I am making a (seamless set-in sleeve) sweater based on Barbara G. Walker’s book, Knitting From The Top. I am first making a sleeveless vest then plan to add a sleeve by picking up stitches around the edge of the armhole. I am at the point where I will add extra stitches under the arm then join the front and back into one row. I have to add extra stitches for the width of the side/underarm area but I do not want these extra stitches in the armhole making it too large. My first attempt at this yielded a large puffy sleeve opening because of too many stitches in the armhole. I want a smooth slim armhole and sleeve but don’t know how to achieve this! Thanks in advance for your expertise!
What measurements do you use as a guide? I find measuring the depth of a shirt I own that has the kind of fit I want for my project is the most accurate.
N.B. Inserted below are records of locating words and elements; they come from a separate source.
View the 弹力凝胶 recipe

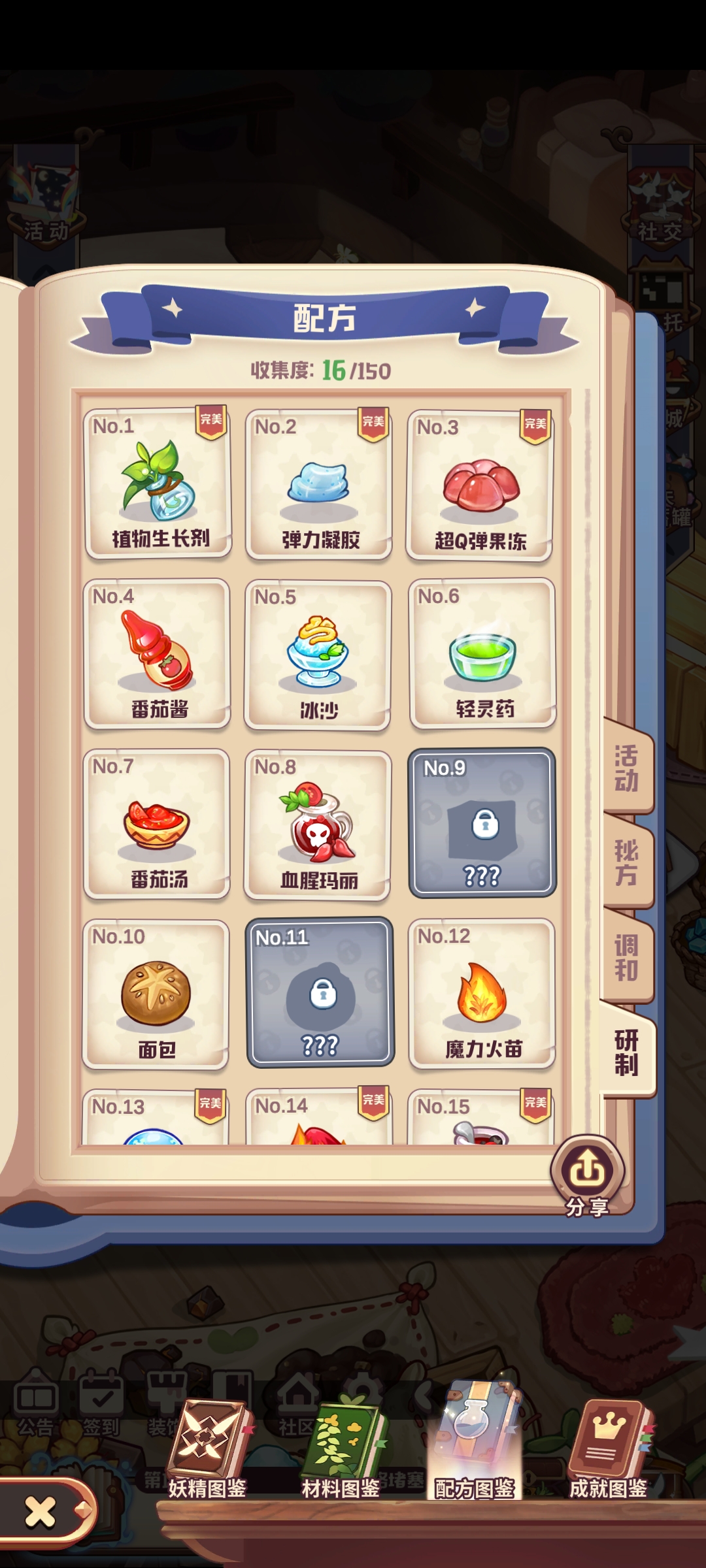pyautogui.click(x=319, y=485)
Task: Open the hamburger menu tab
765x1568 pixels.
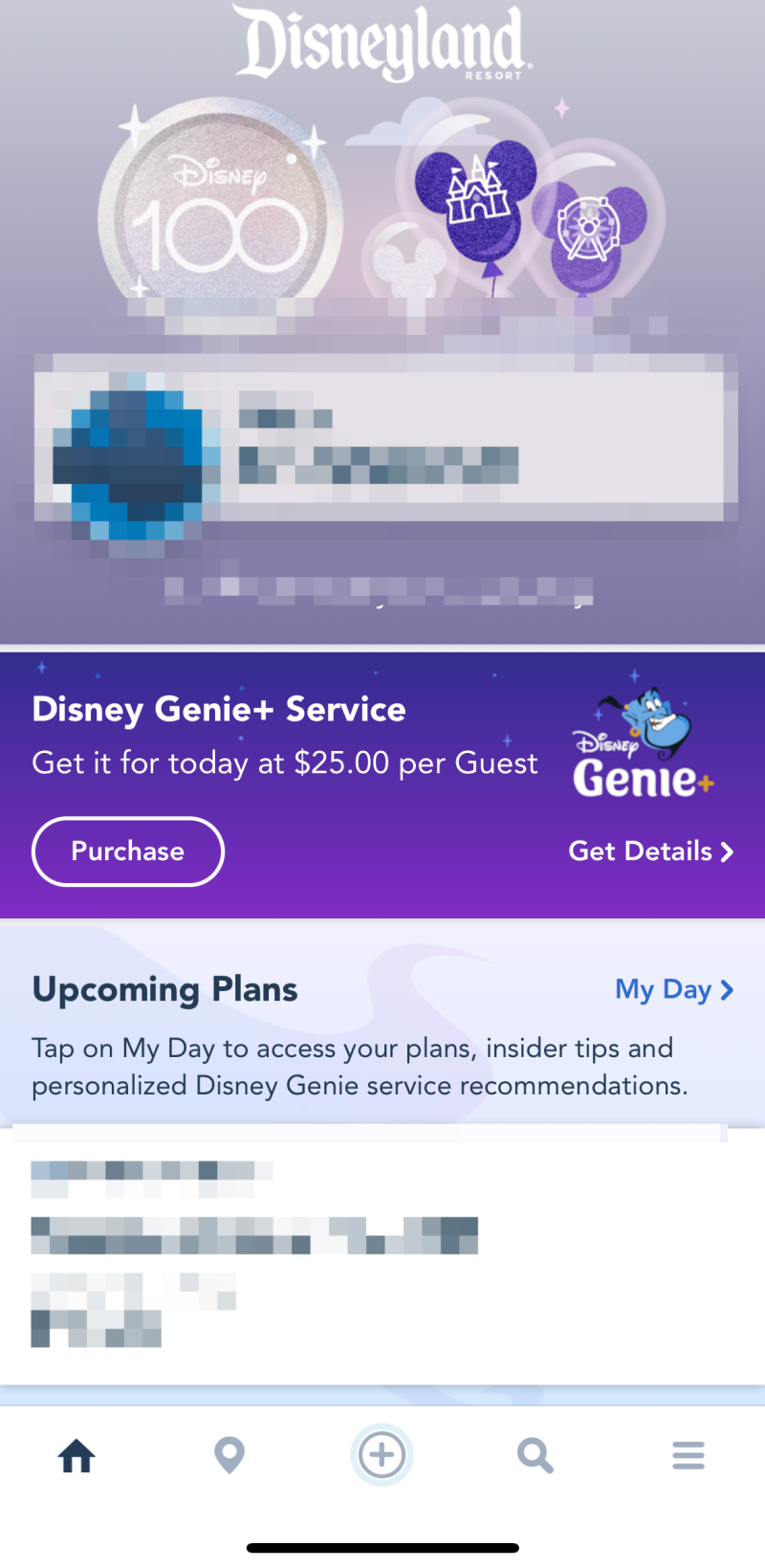Action: tap(688, 1456)
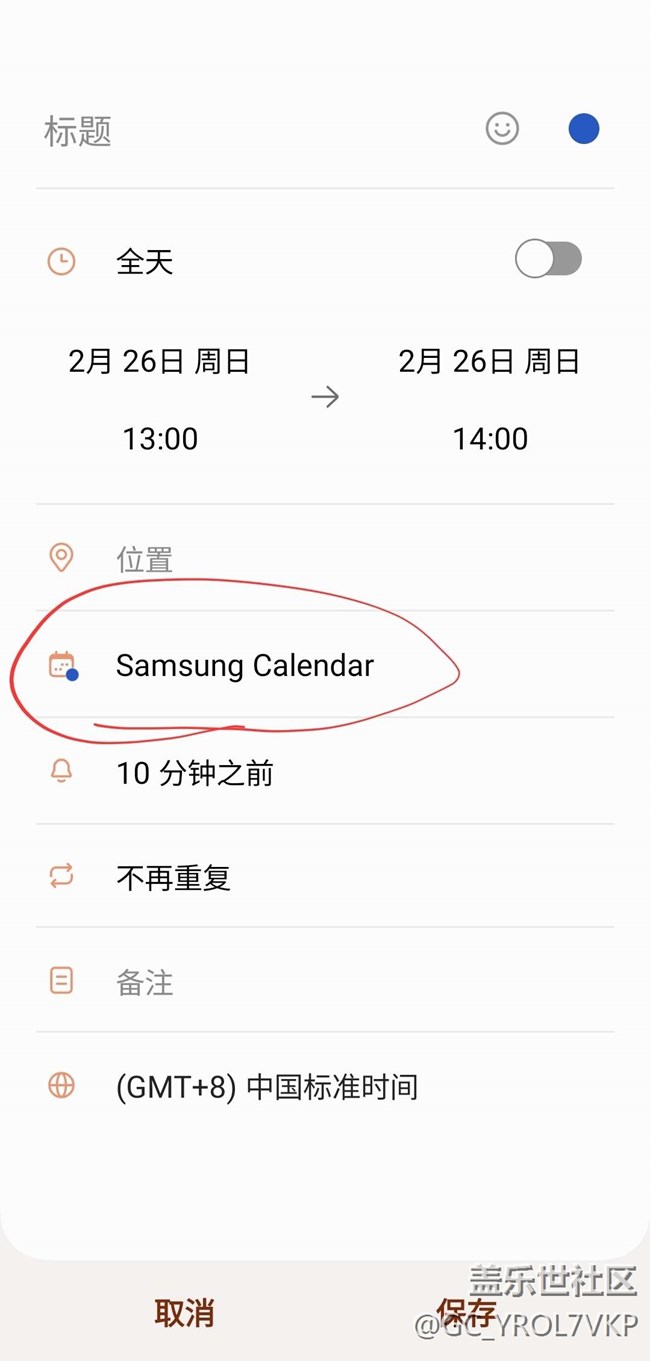This screenshot has width=650, height=1361.
Task: Change the start time 13:00
Action: [160, 439]
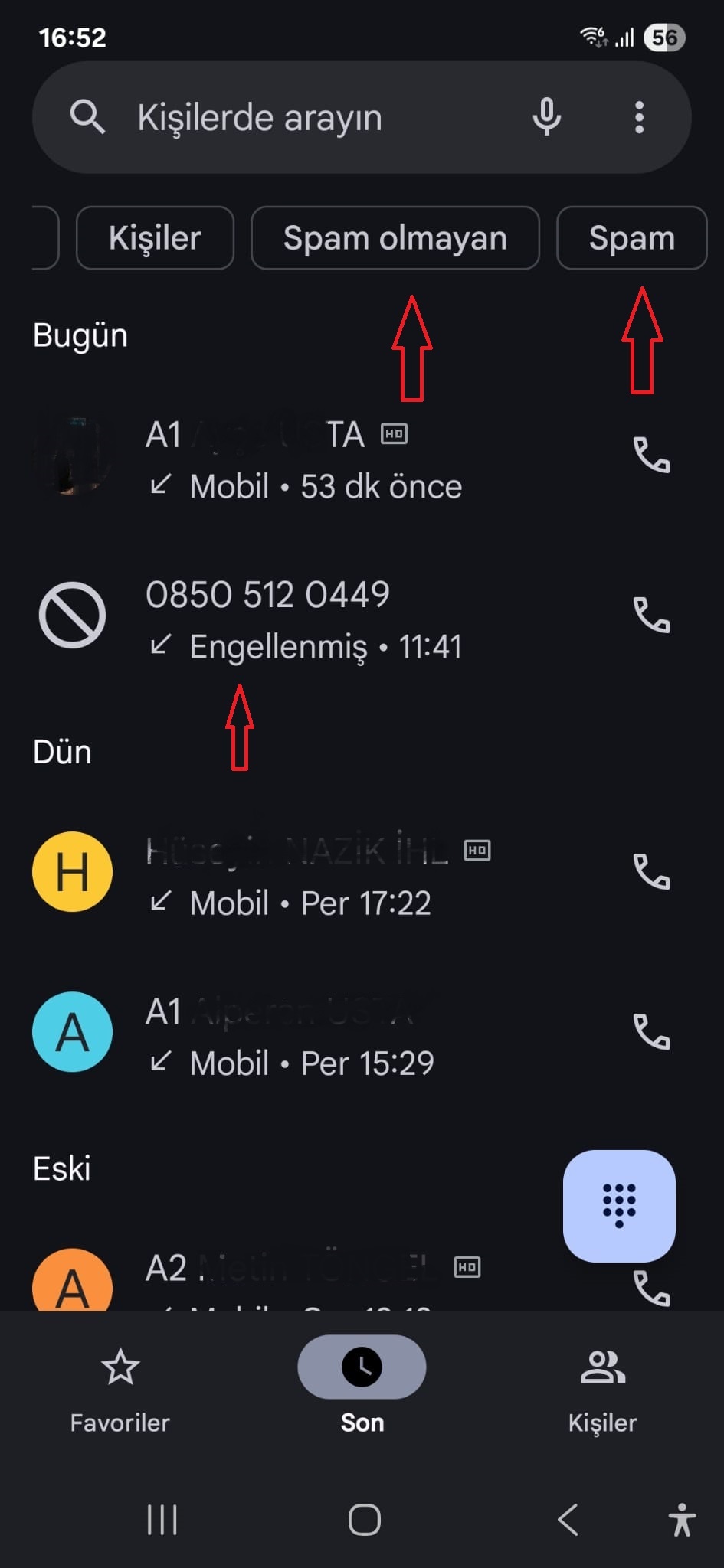This screenshot has height=1568, width=724.
Task: Return to the home screen
Action: (x=364, y=1520)
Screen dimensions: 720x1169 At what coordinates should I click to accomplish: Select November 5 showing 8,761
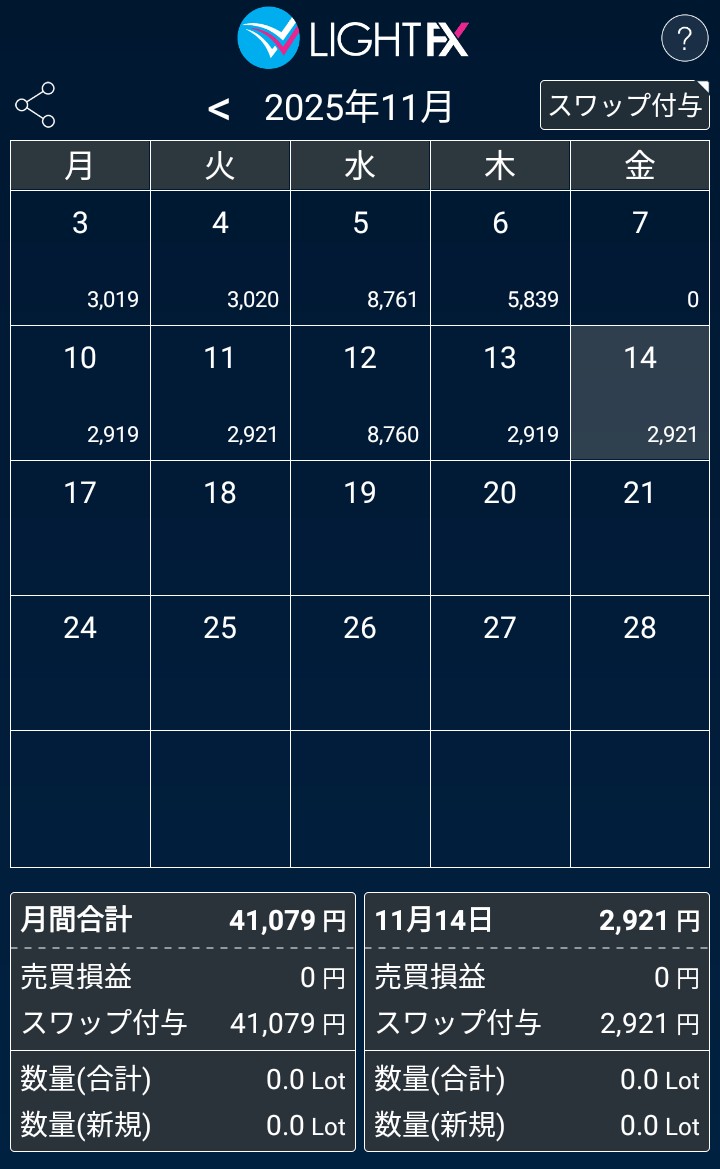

When I get just above the point where I want the sides to join I do a few increase rows (every other row) usually only 2 (increasing only 4 stitches on each side), then I use a backward loop cast on to add the rest of the stitches all at once. The more increase rows you do before you cast on, the deeper the armhole will be so don’t do too many. The backward loop stitches are going to seem lose, but once you start knitting down they even out and you can fix it when you cast on for your armholes.
Hope this helps.
ETA also I use my high bust measurement rather than my full bust. I don’t think it matters much for people with an a or b cup size, but if you are bigger than a c you will get a better fit if you use your high bust measurement and then add short rows for your full bust.
So, maybe I just had too many rows down the front and back before I joined at the sides with the cast on stitches. I only did two increase rows of two added stitches each before the cast ons so it must be that I was already too deep on the front and back pieces. It is so hard for me to judge size until it’s already knit up! I suppose trial and error is the only way to learn but I despise frogging like everyone else! Thanks so much for the advice!
That might be it. I usually start my increases about 1/2" short of what I want my full depth to be.